Staying at home, washing your hands, and social distancing are not examples of paranoia. NHS workers fearing for their lives are not suffering from delusion. It is them who first come to mind when I look at the picture of Wojnarowicz, those whose coworkers have been reconstituted as martyrs by the same government responsible for their deaths. Paranoia is behaviour that so frequently, so blatantly, goes against the evidence.  It was this behaviour which obstructed collective understanding of HIV, and created so much fear that “AIDS-phobia” has become a recognised term. Susan Sontag famously wrote of the “bizarre fantasies of transmission” that white, heterosexual, non-drug users contrived in their heads that saw them infected with the virus. Despite scientific evidence that HIV could not be transmitted through saliva, gay men in the late-80s still reported seeing glasses they had drank from in bars discarded. Recently, doctors in China identified men so convinced they had contracted HIV — usually after visiting sex workers — that even negative HIV tests failed to convince them of their status. Their guilt made them so anxious that it weakened their immune systems, making them ill and fortifying their convictions. Though the phenomenon may appear almost laughable to some, similar delusions are impacting how we as a society progress through our current health crisis. Belief that government-imposed quarantine strips individuals of their free will has seen crowded demonstrations break out across America.
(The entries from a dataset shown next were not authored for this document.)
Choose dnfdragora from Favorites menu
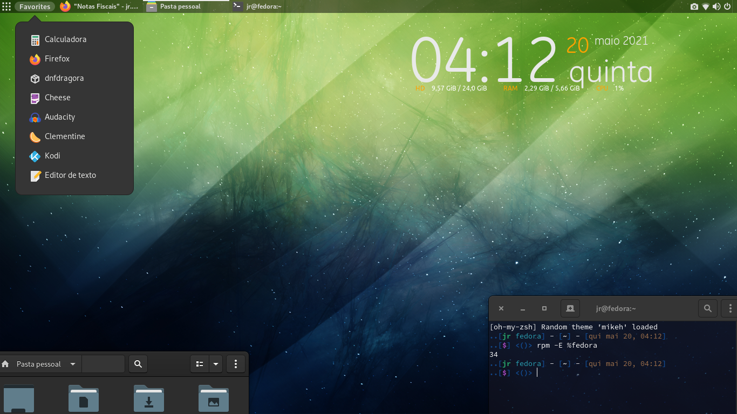The height and width of the screenshot is (414, 737). point(64,78)
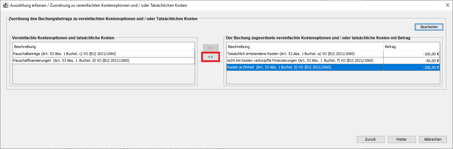Viewport: 453px width, 149px height.
Task: Click the << remove arrow button
Action: coord(211,57)
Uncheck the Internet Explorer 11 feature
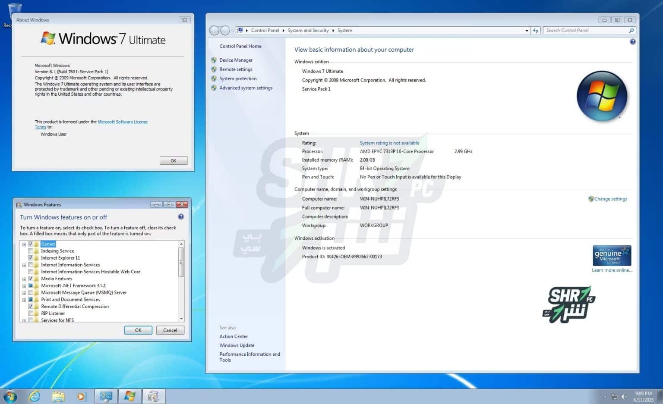This screenshot has height=404, width=663. tap(31, 257)
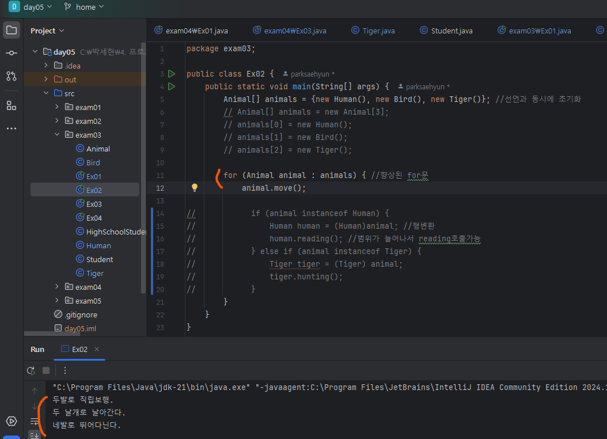Click the yellow lightbulb quick-fix icon
607x439 pixels.
pyautogui.click(x=195, y=188)
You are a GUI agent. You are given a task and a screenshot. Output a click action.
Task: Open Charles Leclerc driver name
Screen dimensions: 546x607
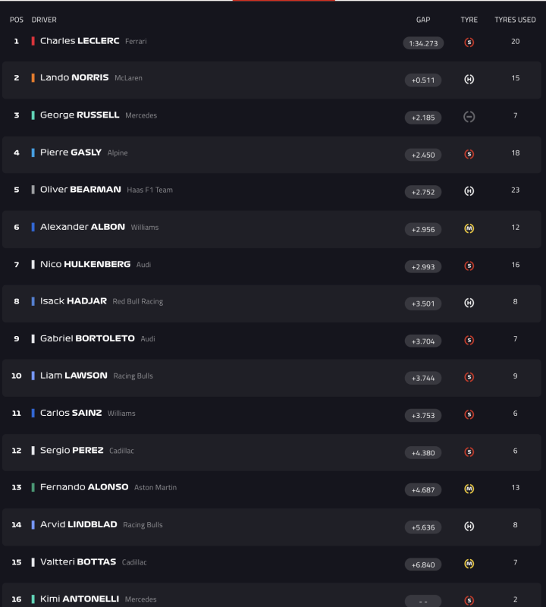80,41
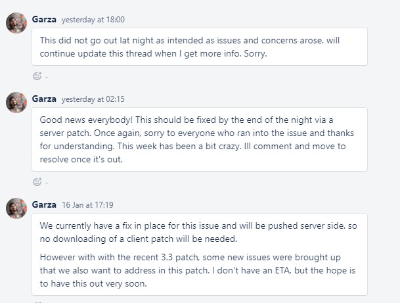Click the reaction count dash under the 02:15 comment

click(x=47, y=183)
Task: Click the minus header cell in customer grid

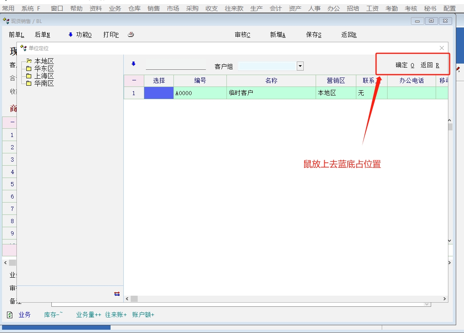Action: [x=134, y=81]
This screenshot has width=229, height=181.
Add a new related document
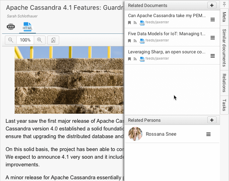point(212,5)
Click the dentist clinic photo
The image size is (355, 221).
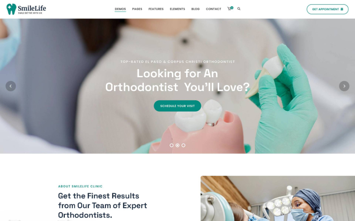point(278,198)
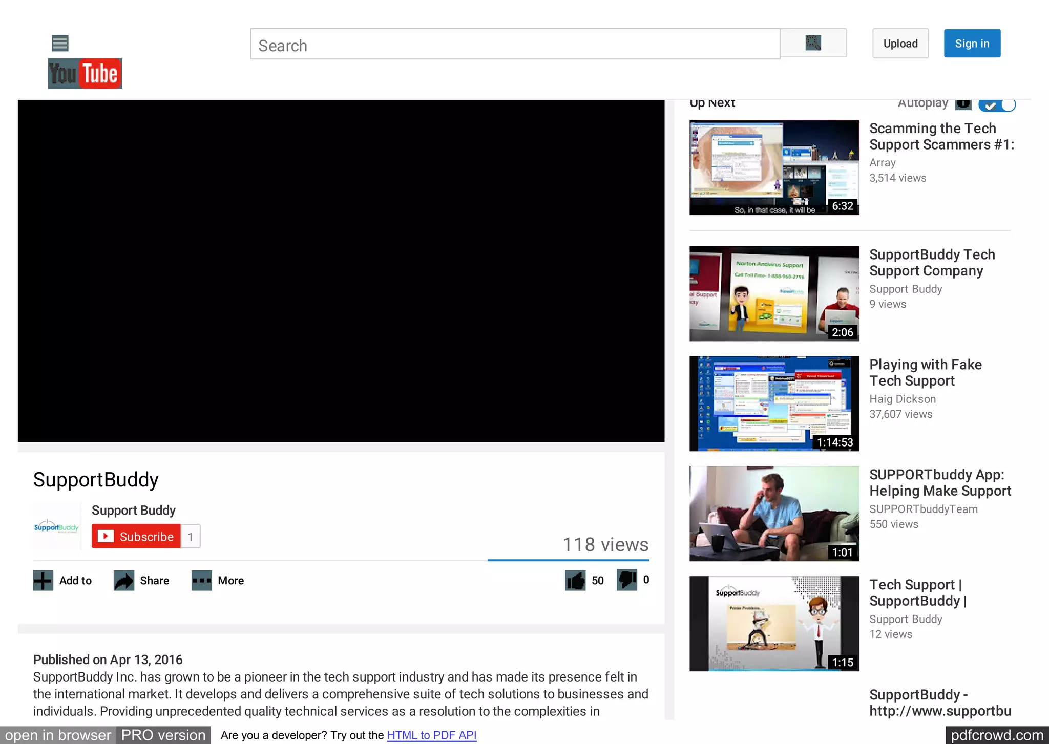
Task: Click in the Search text field
Action: point(515,45)
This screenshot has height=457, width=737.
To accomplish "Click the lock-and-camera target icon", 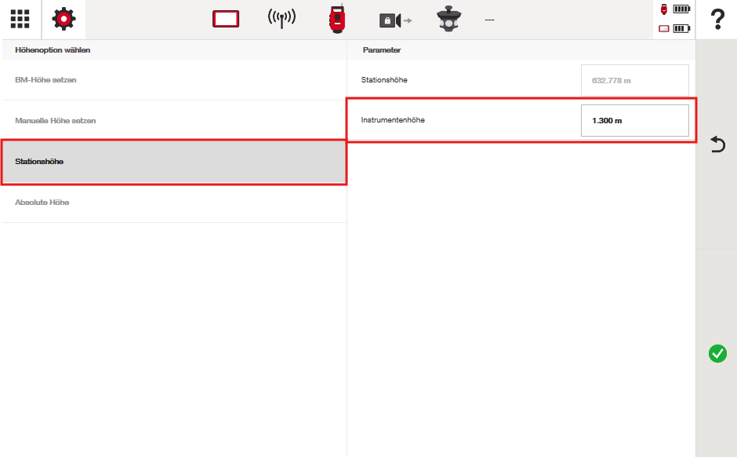I will click(x=395, y=20).
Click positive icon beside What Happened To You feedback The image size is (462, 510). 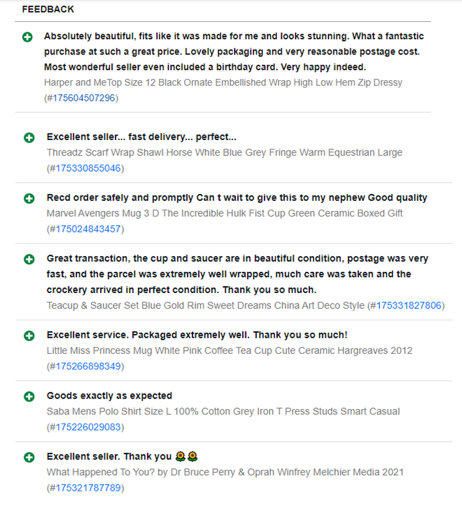pyautogui.click(x=29, y=457)
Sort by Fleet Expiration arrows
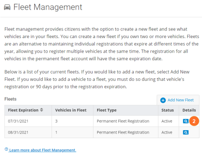202x154 pixels. click(41, 110)
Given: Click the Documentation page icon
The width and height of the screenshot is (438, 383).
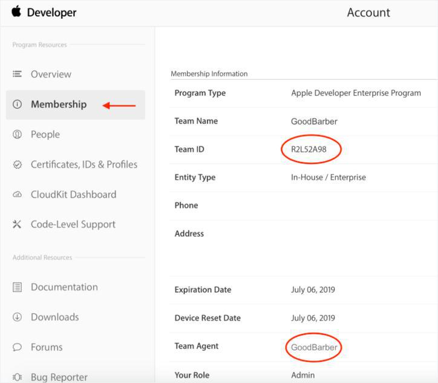Looking at the screenshot, I should click(x=17, y=287).
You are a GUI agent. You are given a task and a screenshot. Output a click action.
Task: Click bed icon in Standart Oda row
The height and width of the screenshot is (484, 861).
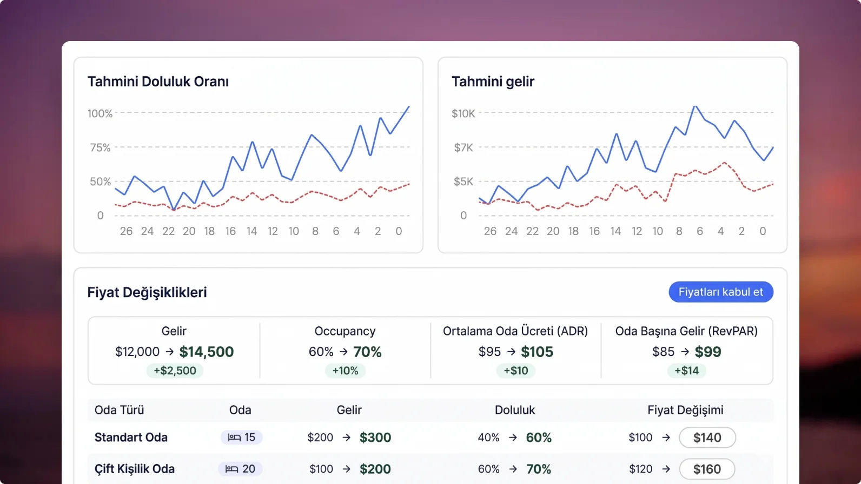(x=234, y=438)
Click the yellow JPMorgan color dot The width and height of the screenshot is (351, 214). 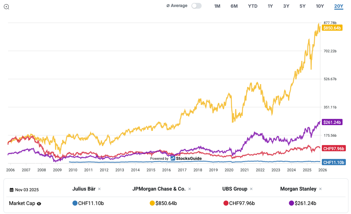coord(152,203)
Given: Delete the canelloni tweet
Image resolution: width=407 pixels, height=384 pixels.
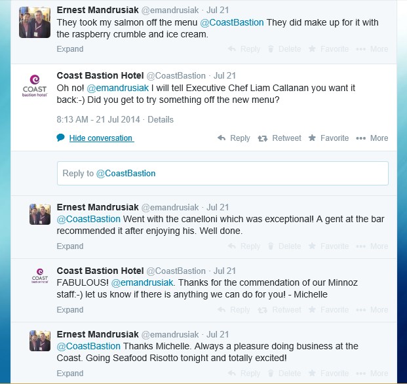Looking at the screenshot, I should point(284,246).
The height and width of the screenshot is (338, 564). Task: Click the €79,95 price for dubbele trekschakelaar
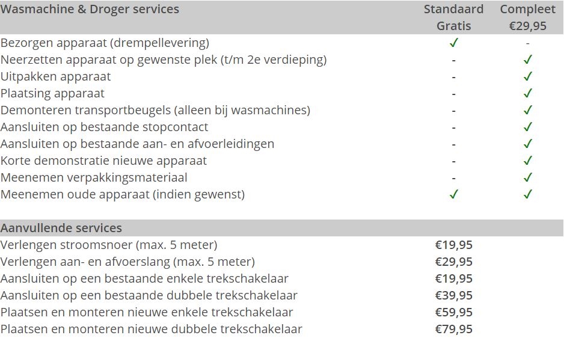tap(453, 329)
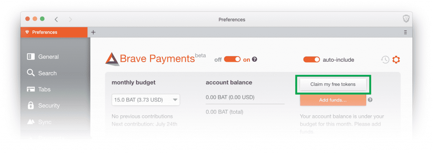Click the Add funds button
This screenshot has height=153, width=433.
(x=333, y=100)
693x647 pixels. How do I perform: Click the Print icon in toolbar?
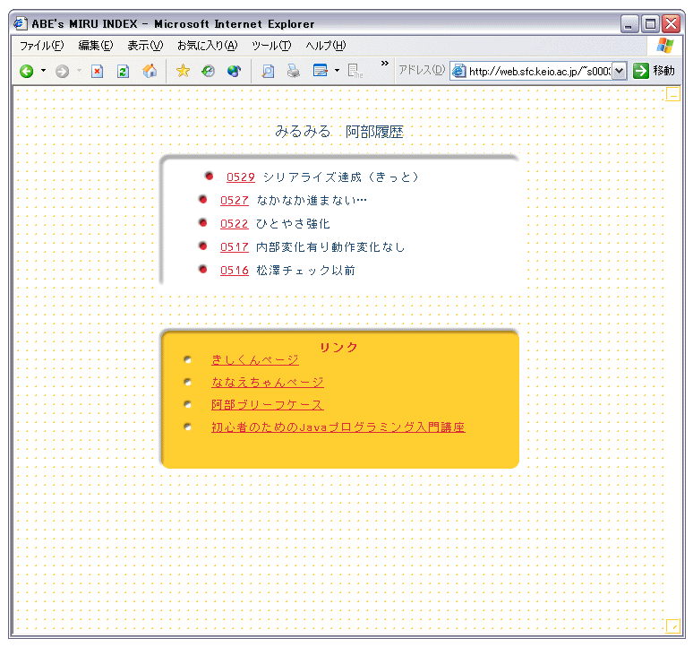[293, 72]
Ministers in the UK have identified a sharp increase in anti-Asian hate crimes. Conspiracies that a Chinese phone company is emitting the virus through telephone wires has seen Eamon Holmes give weight to the theory on national television. All are examples of a fear-based failure to listen to the facts. A mistrust of our own bodies, our own minds, and the intentions of others. Behaviour that undermines scientific evidence and reinforces myth.  It is apparent we have learned little from our history of pandemics.

There’s another picture of David Wojnarowicz that I like. In this one, Wojnarowicz lies buried under rubble, submerged in a pool of grey debris save for a face that floats above the gravel. His face, though scrunched to protect dust from entering his eyes, appears calm. Head pointed upwards, mouth slightly open, a hopeful spirit radiates from the picture.  It’s the face of a man who refuses to drown in the disorder that surrounds him. We could all learn a lot from David Wojnarowicz.